Magazine article International Wildlife

Why I like Jumping Spiders

Magazine article International Wildlife

Why I like Jumping Spiders

Article excerpt

Their big eyes and engaging behavior make them the teddy bears of the spider world. They can ever watch TV.

Putting in a good word for the Earth's maligned creatures is, it seems, one of the duties of biologists like myself. So when marine photographer David Doubilet asked me what's special about jumping spiders. I quickly reeled out my favorite astonishing facts. Seeing his eyes grow wide, I added, "And, boy, can they ever jump!"

"Wow," he said. "And what kind of distances are we talking about?"

I spread my hands to show him but was nonplussed by David's response: a burst of uncontrollable laughter.

When realization hit, I may have turned crimson. My hands had been a "mere" 10 centimeters (4 in.) apart. After a life of bug-watching, the world of Lilliputians has grown to such epic proportions in my mind that 10-centimeter leaps by a half-centimeter-long creature seem near miraculous. David, for whom whales are commonplace, has another point of view.

Yet our planet is filled with high drama in small places, and jumping spiders - salticids or "jumpers" to spider experts - can dazzle and charm even hardened arachnophobes.

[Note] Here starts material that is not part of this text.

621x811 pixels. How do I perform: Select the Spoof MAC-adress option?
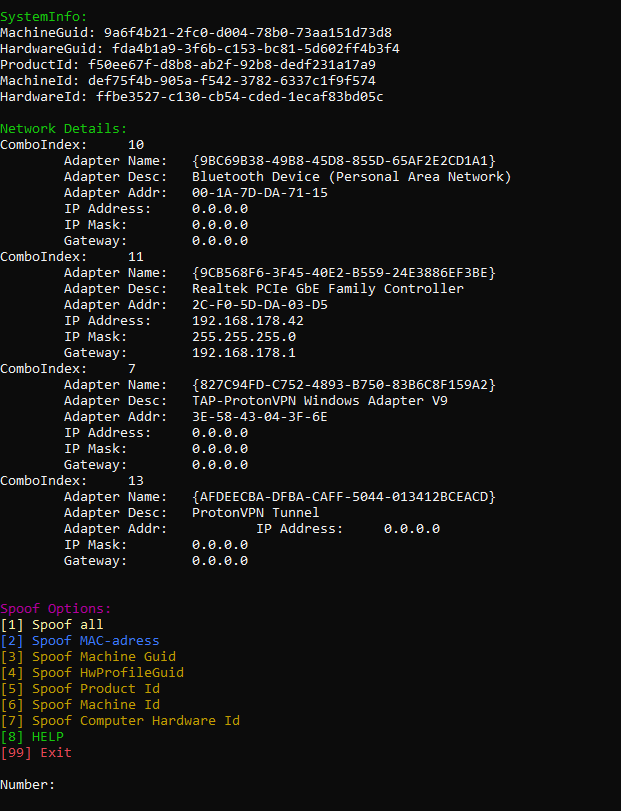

Whereas the great majority of animals experience a world largely alien to us - elusive patterns of smells and tastes - sharp eyesight dominates the jumper's sensory universe as it does ours.

Most other spiders are virtually blind, and their eight tiny eyes add to an already horrific demeanor. Perhaps we humans find jumpers pleasing to look at, then, because they have two big eyes up front. In combination with their hairy bodies, such eyes tend to endow jumpers with a certain teddy-bearish charm.

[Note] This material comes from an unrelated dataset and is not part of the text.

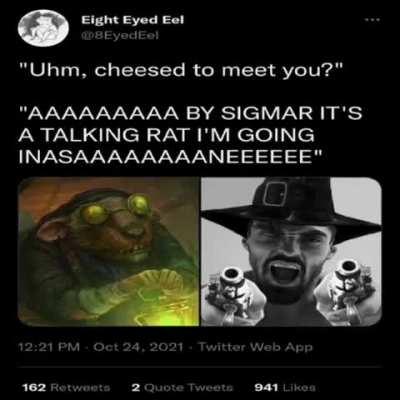Open the Twitter Web App source link
The height and width of the screenshot is (400, 400).
point(256,347)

Look closely at a jumper, and it will probably look back, scanning your face (if only to find a spot to hop on). Jumper vision is so similar to our own that these species even understand television - many animals just see a jumble of moving dots. Researchers have even observed jumping spiders reacting to the TV images of other spiders or flies.

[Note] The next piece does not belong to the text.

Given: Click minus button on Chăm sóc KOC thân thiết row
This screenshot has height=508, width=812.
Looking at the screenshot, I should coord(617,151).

In birds, visual acuity is of similar importance, and to me, jumpers are tiny birds. Jumpers hunt by sight, foregoing the common spider practice of catching prey in a sticky web - most jumper species build silk nets only for sleeping or cradling eggs. These spiders follow prey with the agility of a hawk after a rabbit, laying down silk thread as a safety line for long leaps. Because jumpers see in color, they rival birds in gaudiness, with odd flanges, crests and tufts in showy neons or pastels. With these ornaments, the spiders signal to each other in elaborate warning displays or courtship dances that would do a bird-of-paradise proud. Incidentally, this is no minor animal group. There are at least 4,000 species of jumpers around the globe.

Lots of Looks

I grew up a jumping spider enthusiast, watching zebra-striped Salticus jumpers prowl for mosquitoes and gnats on the brick walls of our North American home. I admired other backyard jumpers, with their delicate red, yellow or brown markings. But upon first traveling into the tropics. I was as overwhelmed by the jumping spiders there as any temperate birder is by tropical birds. Even today, say, in an Indian jungle, I'm dumbstruck each time I catch sight of a red-and-blue Chrysilla as it bounces through a patch of sunlit leaf litter, sizzling like some animated spark.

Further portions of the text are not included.